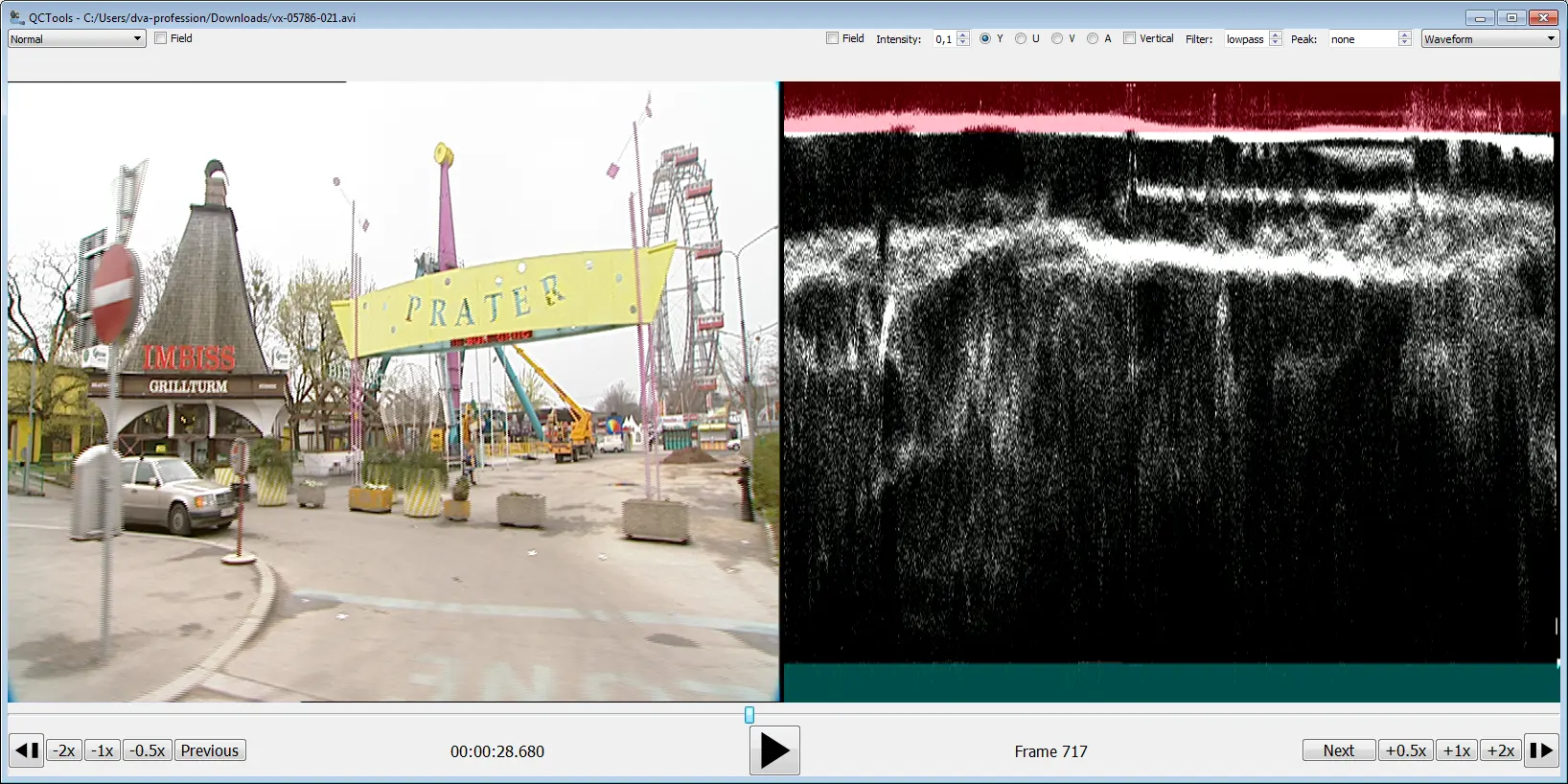Open the Waveform display type dropdown
The width and height of the screenshot is (1568, 784).
point(1489,38)
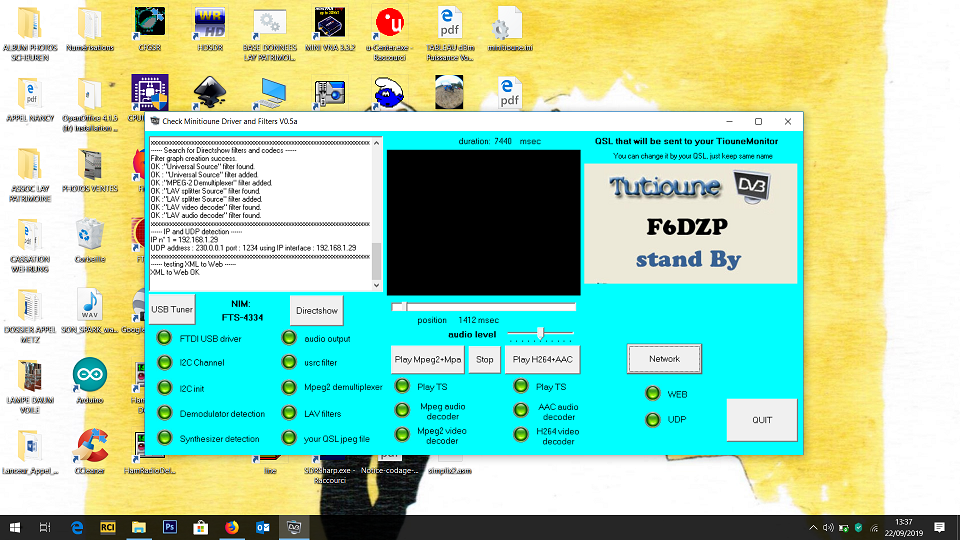Adjust the audio level slider
This screenshot has width=960, height=540.
[x=541, y=333]
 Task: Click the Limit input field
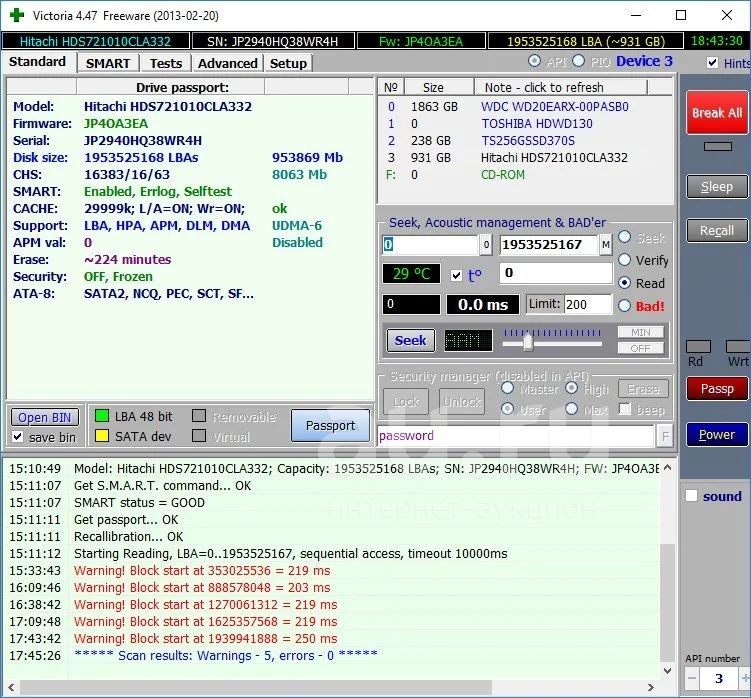click(x=588, y=305)
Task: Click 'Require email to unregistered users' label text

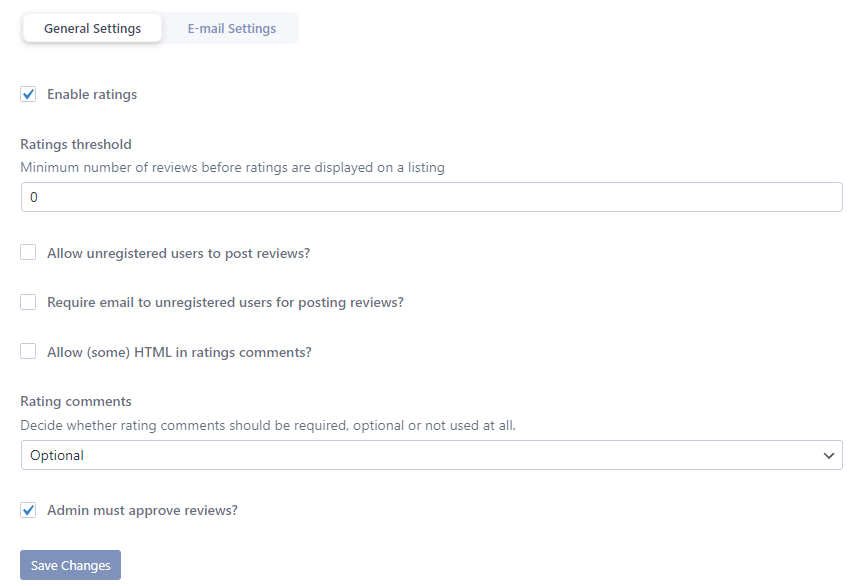Action: tap(225, 302)
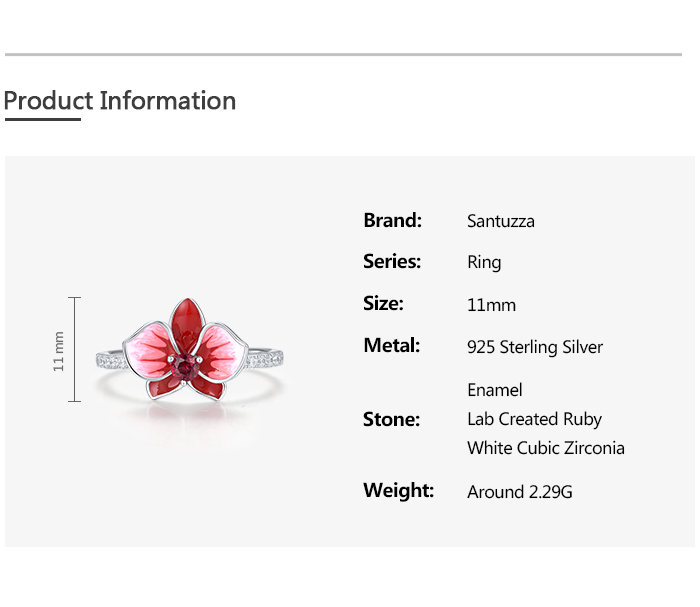Click the Metal: label
700x607 pixels.
click(391, 346)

################

Give back exactly the lines from the line with "Task: Click the Limit input field" through the end of the material above, and omit every picture.

 Task: Click the Limit input field
click(x=588, y=305)
Task: Click 'Require email to unregistered users' label text

Action: tap(225, 302)
Click the Metal: label
700x607 pixels.
click(391, 346)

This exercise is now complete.